P&G also is working on a Dolce & Gabbana secondary fragrance brand.
The 15-year-old firm has recorded an impressive growth spurt, particularly over the past few years. P&G Prestige Products’ annual fragrance sales total $2.5 billion at wholesale, and tracking firm Euromonitor reported that the firm grew an average of 28 percent annually between 2001 and 2006. (See related stories, page 8.)
“They have been performing stronger and faster than their competitors,” said Diana Dodson, senior industry analyst, cosmetics and toiletries, for Euromonitor.
Euromonitor tallied the premium fragrance market’s total global sales, expected to be $18.5 billion by yearend.
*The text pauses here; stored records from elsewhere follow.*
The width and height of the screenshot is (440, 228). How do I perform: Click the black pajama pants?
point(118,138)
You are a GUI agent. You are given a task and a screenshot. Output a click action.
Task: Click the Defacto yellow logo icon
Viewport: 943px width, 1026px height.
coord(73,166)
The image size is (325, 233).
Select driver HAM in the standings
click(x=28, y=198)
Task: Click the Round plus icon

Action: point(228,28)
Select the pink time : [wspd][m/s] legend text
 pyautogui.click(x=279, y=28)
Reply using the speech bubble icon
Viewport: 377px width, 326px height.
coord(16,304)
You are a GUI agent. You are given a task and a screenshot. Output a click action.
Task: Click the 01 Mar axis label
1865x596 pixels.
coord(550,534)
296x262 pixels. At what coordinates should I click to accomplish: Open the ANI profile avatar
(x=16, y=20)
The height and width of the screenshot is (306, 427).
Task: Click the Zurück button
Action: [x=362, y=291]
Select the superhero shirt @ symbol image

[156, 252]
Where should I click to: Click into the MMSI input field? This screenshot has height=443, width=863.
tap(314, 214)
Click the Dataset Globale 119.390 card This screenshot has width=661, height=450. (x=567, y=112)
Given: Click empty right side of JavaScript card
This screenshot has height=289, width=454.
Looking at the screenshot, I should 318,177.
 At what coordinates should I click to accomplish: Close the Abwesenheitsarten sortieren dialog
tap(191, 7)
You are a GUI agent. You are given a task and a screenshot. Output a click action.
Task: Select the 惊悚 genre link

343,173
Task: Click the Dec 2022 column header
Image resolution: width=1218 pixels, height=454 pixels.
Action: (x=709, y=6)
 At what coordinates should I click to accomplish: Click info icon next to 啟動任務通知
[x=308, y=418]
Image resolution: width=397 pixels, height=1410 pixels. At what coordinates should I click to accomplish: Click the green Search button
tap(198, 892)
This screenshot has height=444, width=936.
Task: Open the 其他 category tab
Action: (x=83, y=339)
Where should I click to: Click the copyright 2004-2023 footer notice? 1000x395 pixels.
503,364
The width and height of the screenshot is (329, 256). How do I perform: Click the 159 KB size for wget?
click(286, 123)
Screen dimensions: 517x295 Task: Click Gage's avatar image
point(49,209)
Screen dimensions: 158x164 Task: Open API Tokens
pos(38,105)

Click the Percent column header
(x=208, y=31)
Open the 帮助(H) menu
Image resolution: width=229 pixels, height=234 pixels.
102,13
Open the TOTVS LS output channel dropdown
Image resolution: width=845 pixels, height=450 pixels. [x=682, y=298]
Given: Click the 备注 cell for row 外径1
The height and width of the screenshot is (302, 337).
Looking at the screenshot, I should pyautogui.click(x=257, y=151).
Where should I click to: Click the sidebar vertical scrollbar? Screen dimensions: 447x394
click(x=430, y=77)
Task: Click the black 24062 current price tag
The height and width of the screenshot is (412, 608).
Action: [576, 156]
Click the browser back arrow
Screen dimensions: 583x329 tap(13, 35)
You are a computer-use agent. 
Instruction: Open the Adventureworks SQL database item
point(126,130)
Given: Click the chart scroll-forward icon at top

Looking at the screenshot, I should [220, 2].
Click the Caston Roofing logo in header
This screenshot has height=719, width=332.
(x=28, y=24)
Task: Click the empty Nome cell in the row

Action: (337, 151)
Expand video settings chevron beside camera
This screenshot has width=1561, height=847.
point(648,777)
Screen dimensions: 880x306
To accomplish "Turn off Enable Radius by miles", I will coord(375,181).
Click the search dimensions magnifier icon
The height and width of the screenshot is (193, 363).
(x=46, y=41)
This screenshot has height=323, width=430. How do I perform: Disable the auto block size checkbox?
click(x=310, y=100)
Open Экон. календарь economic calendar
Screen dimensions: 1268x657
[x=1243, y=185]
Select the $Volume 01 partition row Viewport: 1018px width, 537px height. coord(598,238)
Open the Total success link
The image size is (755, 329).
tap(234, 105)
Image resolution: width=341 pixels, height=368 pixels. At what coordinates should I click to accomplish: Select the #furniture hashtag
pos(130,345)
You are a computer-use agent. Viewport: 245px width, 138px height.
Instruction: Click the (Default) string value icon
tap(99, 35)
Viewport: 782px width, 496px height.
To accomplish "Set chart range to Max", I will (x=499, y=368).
The tracking firm said P&G Prestige Products has about 10 percent of the global premium fragrance market share, which gives it a fifth ranking behind LVMH Moët Hennessy Louis Vuitton (15 percent), L’Oréal (13 percent), Coty (11 percent) and Estée Lauder (11 percent).
Key to P&G Prestige Products’ future success, said Dodson, was the way it is carving out its slice of the premium fragrance market.
“Eastern Europe is forecast to be the fifth-biggest, and fastest-growing market for premium fragrance sales by 2011, and P&G is already performing well there — it’s their second-biggest market outside Western Europe,” Dodson said.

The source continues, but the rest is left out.